* 作業一覧
A – シェフ・イン・レジデンス第4弾を紹介する文章によると、引地翔悟氏は佐賀に何日間滞在しましたか。
B – 佐賀でのシェフ・イン・レジデンス第4弾を紹介する文章を、最後の文の後から書き継いでください。

Language

Project

2025.02

レジデンス No.4

シェフ・イン・レジデンス第4弾では、東京・六本木のインド料理レストラン「Nirvana New York」(ニルヴァーナ・ニューヨーク)でシェフを務め、インド料理の枠を超えたモダンインディアンと日本の食文化を融合させながら、アーユルヴェーダ(生命科学)や薬膳などの考え方を取り入れた独自のスタイルを貫く引地翔悟氏に、6日間佐賀に滞在していただきました。

実は、このレジデンスの3か月前、サガマリアージュツアーに参加されていた引地シェフ。
佐賀県内を回って食材や器の生産地を訪問するうちに、佐賀の土地でより深く食と向き合ってみたいという想いが生まれ、今回のレジデンスに繋がりました。

滞在中、小城市の「はしま海苔」さんを訪問した日は、船に乗って有明海へ。潮が引いたときだけに出現する「牡蠣礁」に上陸することができました。放っておくと積み重なる牡蠣が潮の流れを変えたり、海苔養殖の妨げになったりするという牡蠣礁。一方で、牡蠣礁になる牡蠣の一種で、有明海のみに生息する「スミノエガキ」は、真牡蠣の2倍ほどの大きさと強い甘味を持つと言われています。

データセットに含まれる項目
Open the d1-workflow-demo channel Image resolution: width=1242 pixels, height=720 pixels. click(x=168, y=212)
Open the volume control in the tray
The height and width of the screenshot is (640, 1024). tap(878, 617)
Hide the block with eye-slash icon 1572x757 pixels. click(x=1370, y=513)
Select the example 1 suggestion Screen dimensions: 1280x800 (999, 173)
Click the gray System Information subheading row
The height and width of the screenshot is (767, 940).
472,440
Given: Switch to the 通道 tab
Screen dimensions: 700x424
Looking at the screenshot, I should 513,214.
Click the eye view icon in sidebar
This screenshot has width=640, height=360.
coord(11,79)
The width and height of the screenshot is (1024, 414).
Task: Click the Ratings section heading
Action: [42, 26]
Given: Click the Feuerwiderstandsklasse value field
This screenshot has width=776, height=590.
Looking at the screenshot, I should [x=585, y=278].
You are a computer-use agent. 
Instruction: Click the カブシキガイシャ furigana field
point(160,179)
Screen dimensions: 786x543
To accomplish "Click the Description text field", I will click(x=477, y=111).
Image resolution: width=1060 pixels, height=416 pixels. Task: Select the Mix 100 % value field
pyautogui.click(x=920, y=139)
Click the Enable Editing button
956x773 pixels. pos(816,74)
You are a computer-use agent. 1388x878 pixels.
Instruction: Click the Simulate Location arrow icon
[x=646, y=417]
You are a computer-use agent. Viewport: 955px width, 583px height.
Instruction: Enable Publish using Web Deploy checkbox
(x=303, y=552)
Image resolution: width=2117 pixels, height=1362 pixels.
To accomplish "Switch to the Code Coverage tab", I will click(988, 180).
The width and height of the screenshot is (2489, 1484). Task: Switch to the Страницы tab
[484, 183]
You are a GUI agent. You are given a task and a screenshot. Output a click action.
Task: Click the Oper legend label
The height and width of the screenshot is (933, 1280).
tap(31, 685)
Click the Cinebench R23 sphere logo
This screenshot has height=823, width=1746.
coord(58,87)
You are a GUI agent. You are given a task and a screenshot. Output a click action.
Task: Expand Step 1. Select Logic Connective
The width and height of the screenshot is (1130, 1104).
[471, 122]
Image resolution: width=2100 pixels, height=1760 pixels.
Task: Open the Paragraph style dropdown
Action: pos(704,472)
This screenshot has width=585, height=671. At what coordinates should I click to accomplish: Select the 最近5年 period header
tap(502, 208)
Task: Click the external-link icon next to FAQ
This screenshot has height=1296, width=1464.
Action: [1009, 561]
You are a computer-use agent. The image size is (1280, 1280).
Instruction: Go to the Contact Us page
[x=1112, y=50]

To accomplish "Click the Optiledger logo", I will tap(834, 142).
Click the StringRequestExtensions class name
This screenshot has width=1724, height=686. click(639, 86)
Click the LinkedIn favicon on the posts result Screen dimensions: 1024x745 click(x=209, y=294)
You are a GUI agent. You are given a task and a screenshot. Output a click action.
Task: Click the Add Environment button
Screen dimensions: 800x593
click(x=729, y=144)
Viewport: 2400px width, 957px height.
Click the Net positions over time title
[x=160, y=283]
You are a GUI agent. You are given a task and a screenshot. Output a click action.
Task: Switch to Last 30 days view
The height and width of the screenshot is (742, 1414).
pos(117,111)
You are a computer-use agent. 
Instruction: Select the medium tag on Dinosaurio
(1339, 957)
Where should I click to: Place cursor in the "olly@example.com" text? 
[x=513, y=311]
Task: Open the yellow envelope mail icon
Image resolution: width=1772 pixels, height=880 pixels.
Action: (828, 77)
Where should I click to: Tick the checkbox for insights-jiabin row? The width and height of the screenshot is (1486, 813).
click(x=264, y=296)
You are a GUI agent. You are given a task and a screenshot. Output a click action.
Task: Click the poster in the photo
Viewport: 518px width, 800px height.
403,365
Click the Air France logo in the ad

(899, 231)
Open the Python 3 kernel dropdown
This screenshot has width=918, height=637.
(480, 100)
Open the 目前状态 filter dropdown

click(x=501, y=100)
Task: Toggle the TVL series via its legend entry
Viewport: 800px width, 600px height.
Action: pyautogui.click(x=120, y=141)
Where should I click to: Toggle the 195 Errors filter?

* 作業結果
A – 6日間です。

B –
まだまだ市場に出回ることが少ないスミノエガキのことを、もっと多くの料理人の方にも知ってもらいたいと言う代表の橋間さんの話を聞き、「こんなに美味しい牡蠣を活用しないのはもったいない」と引地シェフの関心も高まっていきました。そして、「殻を取り、火入れして出荷ができれば、レストランでも取り扱いしやすくなるのではないか」という引地シェフの意見は、橋間さんにとっても今後の流通を考える上で良いヒントになったようです。

また、もともと色彩や香りへの関心が強く、学生時代は認知心理学を学んでいたという引地シェフ。嬉野茶の原点である「古式釜炒り茶」を継承し、自然の営みをお茶に映しながら自然と人がつながるお茶を作る「あはひの」の松尾さんを訪れた際には、お茶そのものの香りや味わいに感動すると同時に、松尾さんのお茶や自然に対する分析や考えに深く共感し、新しい気づきも多く得られたようでした。

そして、引地シェフからの提案により開催された最終日前夜のシェフズテーブルでは、滞在中に訪問した生産者の皆さんを招待し、それぞれの食材を使った5品の料理が披露されました。
佐賀の食材を感じたままに、スパイスと組み合わせる引地シェフの料理に、興味津々の皆さん。
また引地シェフの料理を中心に、普段は関わることがない県内の生産者同士がお互いに顔を合わせ、それぞれの取組や考えを共有し合う貴重な時間にもなっていたようです。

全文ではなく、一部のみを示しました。